Le passage à une démocratie complète dans laquelle l'État est gouverné par ceux qui sont responsables devant le peuple par le biais du suffrage universel ne peut fonctionner que si ces dividendes sont garantis.
D'ailleurs, les 7 nations les plus riches (qui sont toutes démocratiques) ont promis 100 milliards de dollars aux pays pauvres pour les aider à renforcer leur résilience et à mieux s'adapter aux changementxx climatique, dans le cadre de la Convention de Paris (COP20, 2014). Cette promesse aurait dû être tenue presque immédiatement, compte tenu de l'urgence du changement climatique. Près de dix ans plus tard, les pays pauvres attendent toujours que les pays (démocratiques) du Nord respectent leur engagement.
Par ailleurs, lors de la Covid-19, alors que les pays démocratiques s'empressaient d'obtenir leur "part" de vaccins au début de l’année 2021, c'est la Chine, pays prétendument non démocratique, qui a respecté son engagement international et a fourni aux pays africains les premiers vaccins pour leurs populations. Les exemples abondent de pays démocratiques qui ne respectent pas leurs engagements et de pays non démocratiques qui respectent les leurs. Et inversement.
L'engagement du Maroc en faveur de l'autonomie du Sahara occidental sous souveraineté marocaine n'a rien à voir avec le fait qu'il soit démocratique ou non. La souveraineté et l'intégrité territoriale étaient sacro-saintes pour les Marocains, bien avant qu'ils n'organisent leurs premières élections dans les années 1960, et même pendant les années où les institutions démocratiques étaient mises en berne durant la période de l’État d’Exception (entre 1965 et 1977), et elles restent sacro-saintes pour eux maintenant qu'ils ont une nouvelle constitution, et que le pays est plus libre qu'avant.
Bien entendu, cet échange soulève la question de savoir si le Maroc est un pays démocratique ou non.

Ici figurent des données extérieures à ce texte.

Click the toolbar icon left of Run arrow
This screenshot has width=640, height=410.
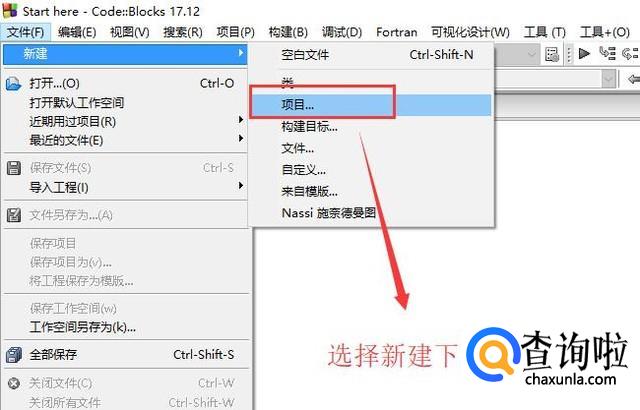tap(551, 54)

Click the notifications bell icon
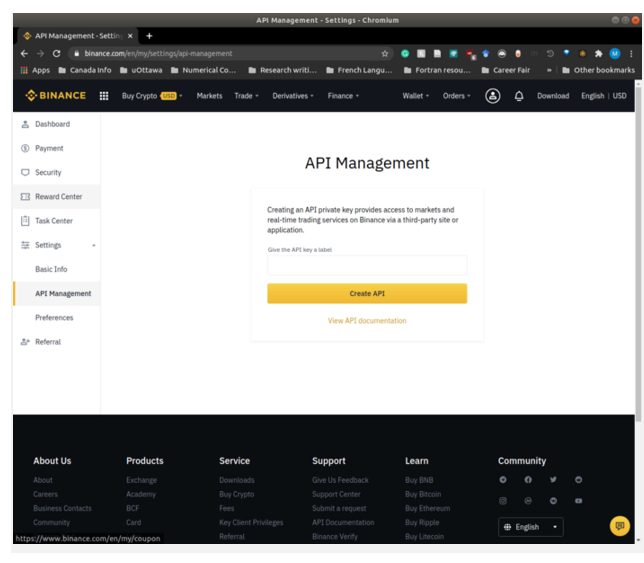point(519,96)
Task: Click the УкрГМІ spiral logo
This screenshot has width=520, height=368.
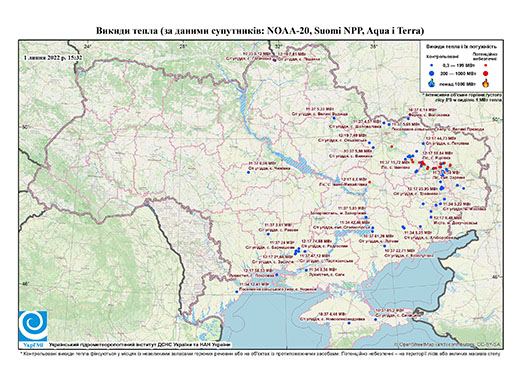Action: pyautogui.click(x=33, y=326)
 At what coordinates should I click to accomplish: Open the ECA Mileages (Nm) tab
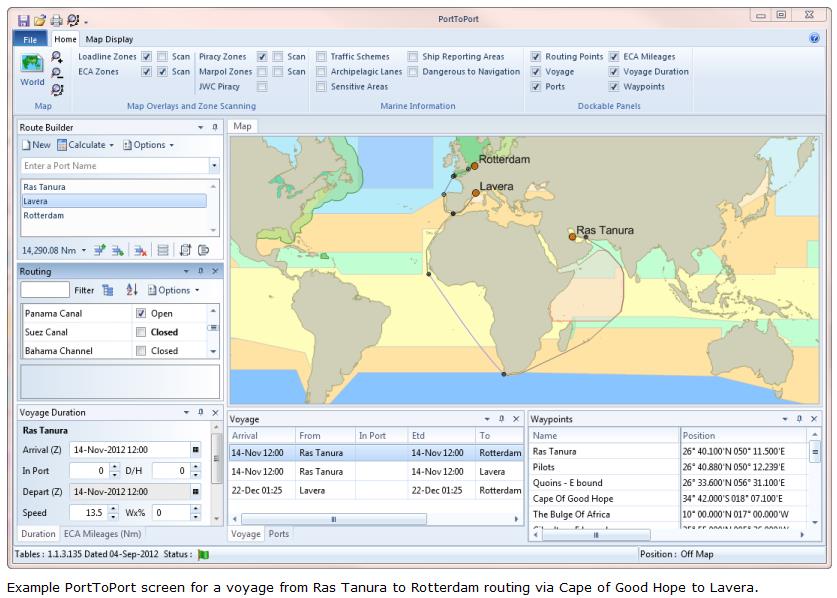pos(100,534)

La plupart des Marocains pensent que leur pays est plus libre, plus ouvert, plus pluraliste politiquement et plus tolérant à l'égard des voix dissidentes qu'au 20e siècle. Les réformes politiques ont porté leurs fruits, mais comme dans toute démocratie en expansion, il y a des échecs, des défis et même des reculs.
Personnellement, je suis convaincu qu’á temps, le Maroc surmontera ces obstacles. Je comprends le désir de tous les Marocains d'avancer lentement mais sûrement et d'œuvrer pour que le développement économique soit mené parallèlement à l'ouverture politique. Bien sûr, les progressistes sont frustrés, mais les forces conservatrices (aux intérêts bien établis) s'inquiètent lorsque les choses vont trop vite.
La voie à suivre consiste à trouver un juste milieu entre les deux, tout en favorisant l'émergence d'un large courant de centre, un mainstream marocain. Si nous ne comprenons pas cela, nous allons continuer à exprimer des jugements de valeur et des généralités sans apprécier la complexité de la question.
Enfin, je vous remercie d'avoir partagé vos réflexions et vos réactions avec moi. J'espère que nous pourrons continuer à échanger malgré nos éventuelles divergences. J'espère seulement que certains de vos compatriotes qui écrivent sur nous sans même essayer de nous comprendre ou de dialoguer avec nous suivront votre exemple.